³ Departamento de Fisicoquímica, Facultad de Química, Universidad Nacional Autónoma de México, Cd. Universitaria, D.F., 04510, México.

 

Recibido 1 de Julio 2009
Aceptado 2 de Octubre 2009

 

Resumen

Las propiedades reológicas de los polímeros hidrofílicos con los cuales se elaboran medicamentos orales sólidos, podrían afectar la cinética de liberación del fármaco una vez que se encuentren en contacto con los fluidos gastrointestinales. La hidroxipropilmetilcelulosa (HPMC) y la carboximetilcelulosa sódica (CMCNa) son ampliamente utilizadas en la elaboración de tabletas, por lo cual se estudiaron sus propiedades viscoelásticas a diferentes pH's, a partir de disoluciones y tabletas hidratadas de los polímeros individuales y de sus mezclas. Se observaron diferencias en el comportamiento viscoelástico entre las disoluciones y las tabletas, el cual fue dependiente del pH y de la proporción de los componentes. A pH 1.3 se observaron las mayores diferencias. En ningún caso se detectó la formación de geles verdaderos.

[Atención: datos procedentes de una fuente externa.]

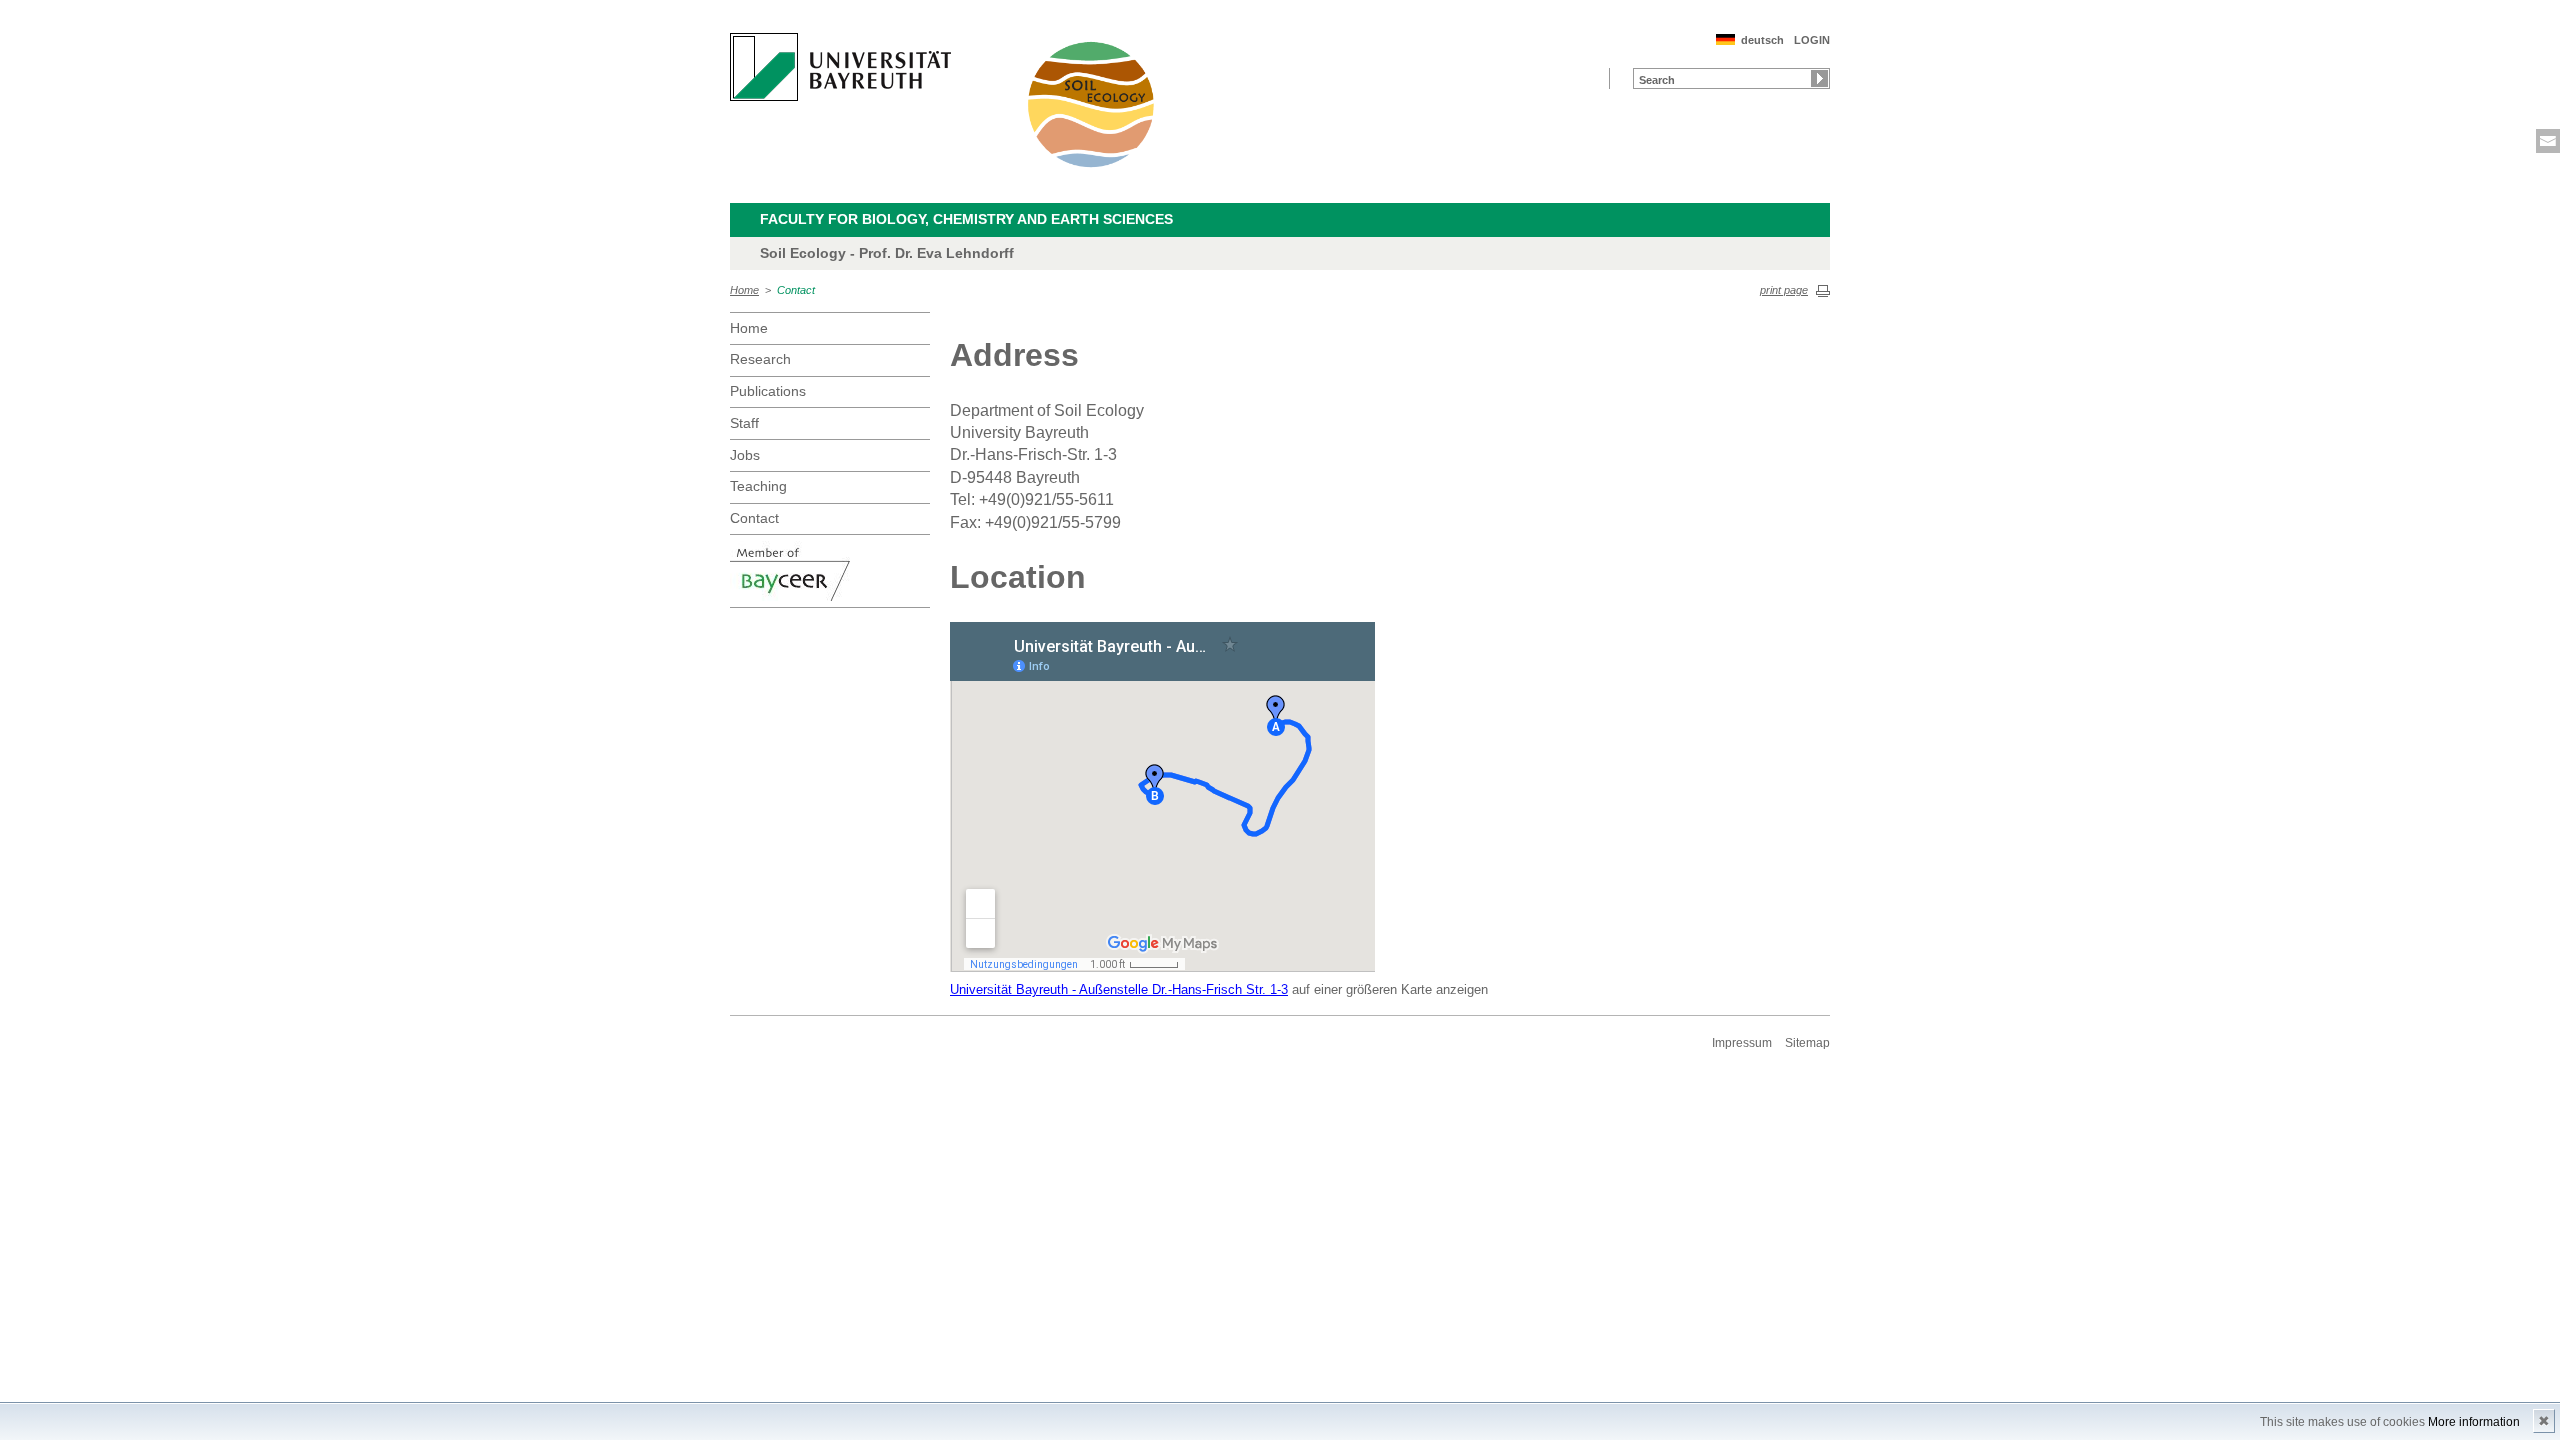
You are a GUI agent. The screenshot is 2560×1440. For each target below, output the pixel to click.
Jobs (745, 455)
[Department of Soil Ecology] (1092, 104)
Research (760, 359)
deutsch (1762, 40)
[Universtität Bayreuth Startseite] (840, 67)
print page (1784, 290)
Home (744, 290)
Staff (744, 423)
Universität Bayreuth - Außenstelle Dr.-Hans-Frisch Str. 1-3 (1119, 989)
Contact (796, 290)
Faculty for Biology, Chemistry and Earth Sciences (966, 219)
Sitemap (1807, 1043)
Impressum (1742, 1043)
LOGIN (1812, 40)
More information (2474, 1422)
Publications (768, 391)
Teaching (758, 486)
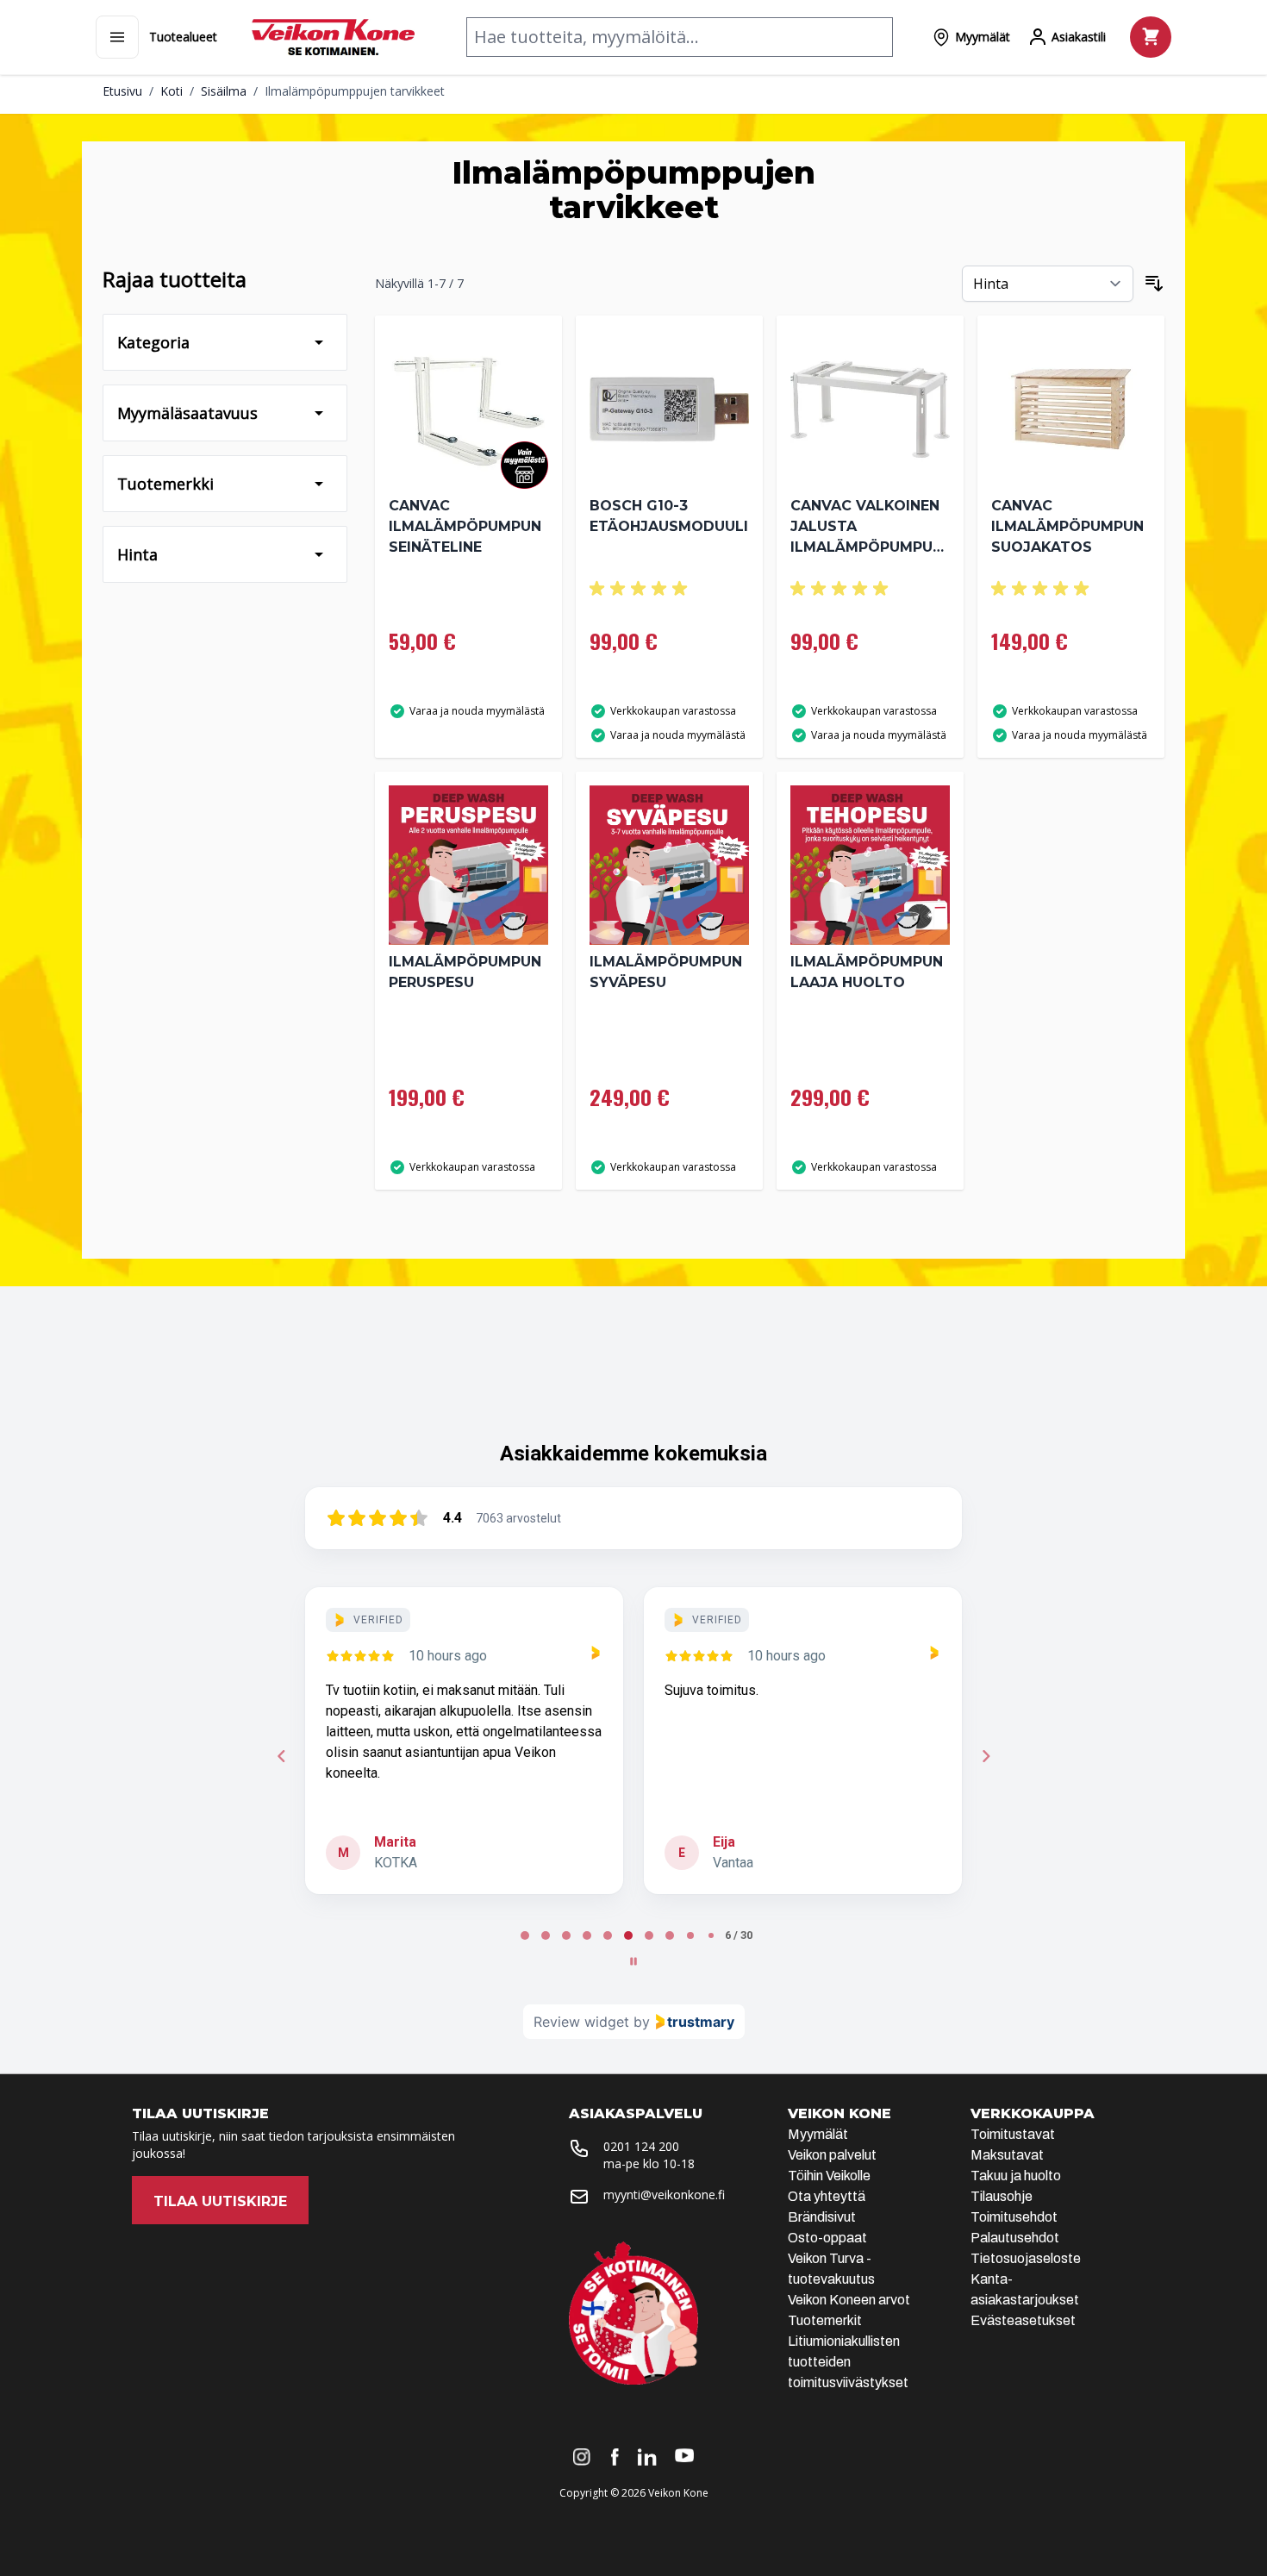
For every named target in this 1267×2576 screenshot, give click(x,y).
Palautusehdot (1015, 2237)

Palabras clave: celulosa, polímeros hidrofílicos, geles, tabletas, viscoelasticidad.

 

Abstract

The rheological properties of hydrophilic pharmaceutical polymers used for oral solid dosage forms could have an effect on the kinetics of drug release when they come in contact with gastrointestinal fluids. Hydroxypropylmethylcellulose (HPMC) and sodium carboxymethylcellulose (CMCNa) are common ingredients of pharmaceutical drug tablets. Therefore, the viscoelastic behavior of solutions and hydrated tablets of the individual polymers and their mixtures was studied at different pHs. The viscoelastic behavior of solutions and tablets was different, but it was pH dependent. At pH 1.3 the largest differences were observed. Gelation was not observed in any of the examined samples.

Keywords: cellulose, hydrophilic polymers, gels, tablets, viscoelasticity.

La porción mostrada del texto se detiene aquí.